Duluth ready to reclaim US Steel site
Duluth City Council could set a massive Morgan Park cleanup into motion.
After years of planning and discussion, the cleanup of the U.S. Steel site in Morgan Park appears to finally be on the verge of beginning.
On Monday, the Duluth City Council will take up three resolutions that signal the Environmental Protection Agency and U.S. Steel Corp. soon will commence work on the site of the company's former operations, according to Jim Filby Williams, the city's director of parks, properties and libraries.
He called the Spirit Lake sediment remediation project "at once, a big step toward completing the cleanup of the St. Louis River estuary and a big step toward preparing the former U.S. Steel plant site for redevelopment."
At a Thursday night agenda session meeting, Filby Williams told city councilors, "We want to take every opportunity to acknowledge and thank U.S. Steel and our federal, state and tribal partners for literally decades of hard work to reach this point."
The agreements headed to the council would grant access across city-owned land and provides for U.S. Steel to restore riverfront property once the cleanup is completed. That includes the complete restoration of the Lake Superior and Mississippi Railroad line; a 1.4-mile extension of Waabizheshikana , formerly known as the Western Waterfront Trail; and the conveyance of 50 acres of ecologically significant land to be managed as part of the St. Louis River Natural Area.
Although an exact timeline has not yet been disclosed, work could begin yet this year. The massive project will likely take a few years to complete.
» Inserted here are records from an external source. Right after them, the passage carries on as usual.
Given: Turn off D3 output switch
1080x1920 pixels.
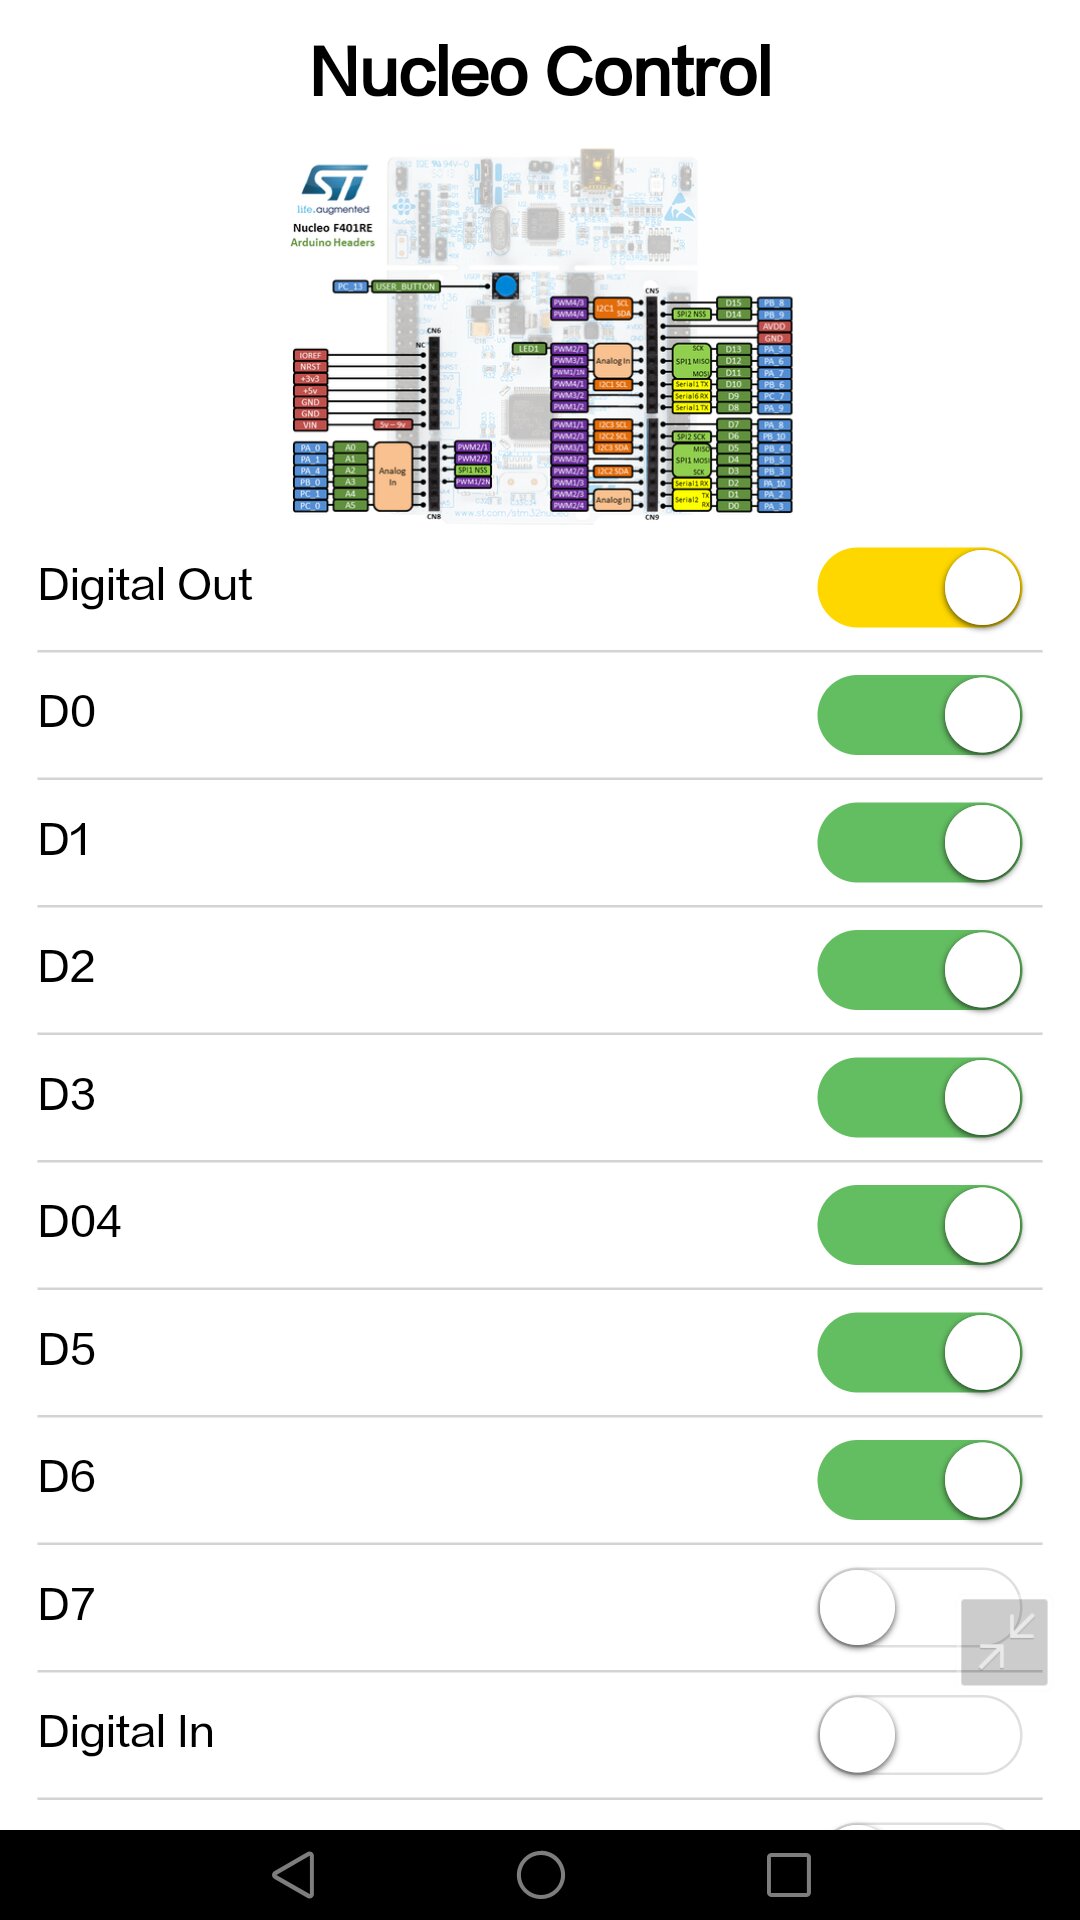Looking at the screenshot, I should [919, 1098].
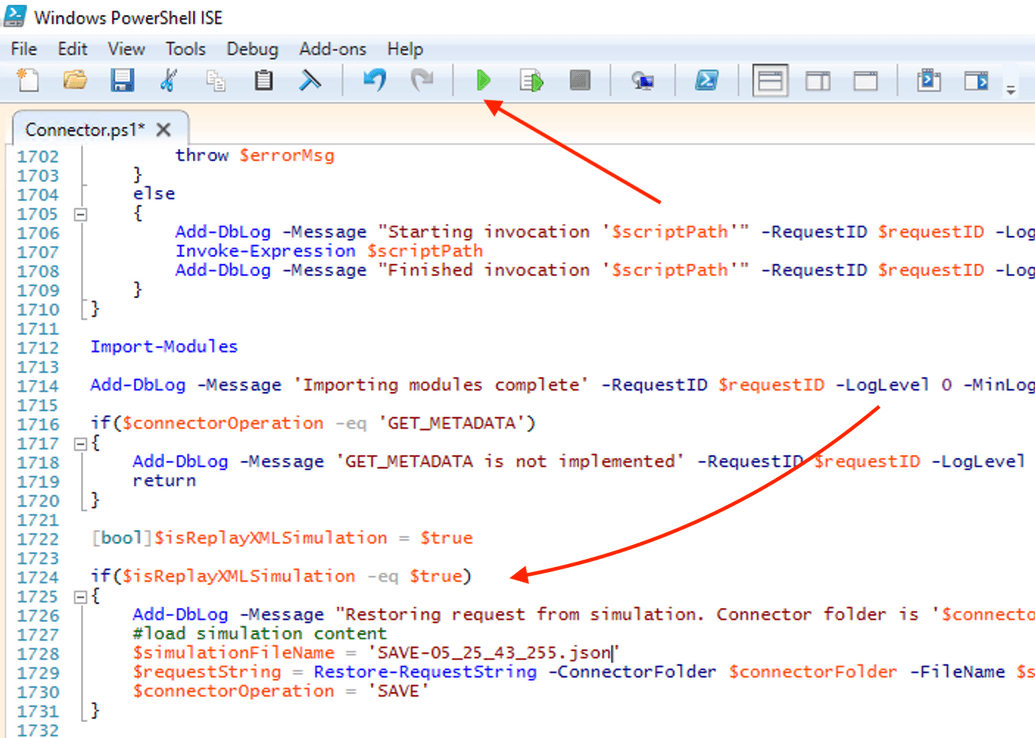1035x738 pixels.
Task: Open the toolbar overflow dropdown arrow
Action: click(x=1010, y=89)
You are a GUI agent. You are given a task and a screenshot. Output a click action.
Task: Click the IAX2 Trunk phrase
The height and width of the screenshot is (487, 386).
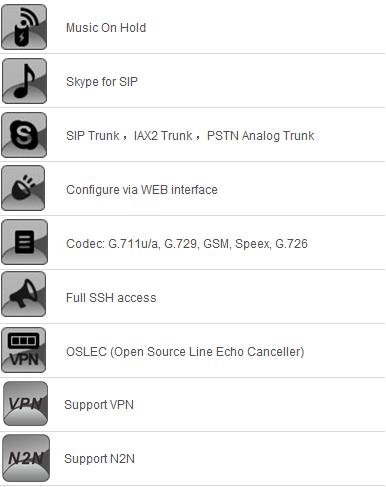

U.S. Steel's Duluth Works operated from 1916 to 1981, producing coke, iron and steel. The facilities left behind a legacy of pollution, and an environmental worksheet issued in 2019 said: "The purpose of the project is to address chemical constituents of concern, primarily polycyclic aromatic hydrocarbons and associated heavy metals (including lead, copper and zinc), in the Spirit Lake area, and to support the eventual de-listing of the Saint Louis River Area of Concern."
The EPA proposes to remove 770,000 cubic yards of contaminated sediments and cap in place about 107 acres of contaminants now covered by water. As proposed, the project also would involve "41 acres of enhanced natural recovery" and more than 100 acres of "habitat enhancement and restoration."
City Councilor Arik Forsman called the project exciting on a number of fronts.
"We may finally have a glimmer of hope," he said, "at redeveloping what is potentially and arguably the largest economic development opportunity in the city of Duluth at the former U.S. Steel plant site."
Noah Schuchman, Duluth's chief administrative officer, thanked Filby Williams for his work on the project, referring to his leadership as "crucial" and calling his contributions to the pending agreements "substantial and important."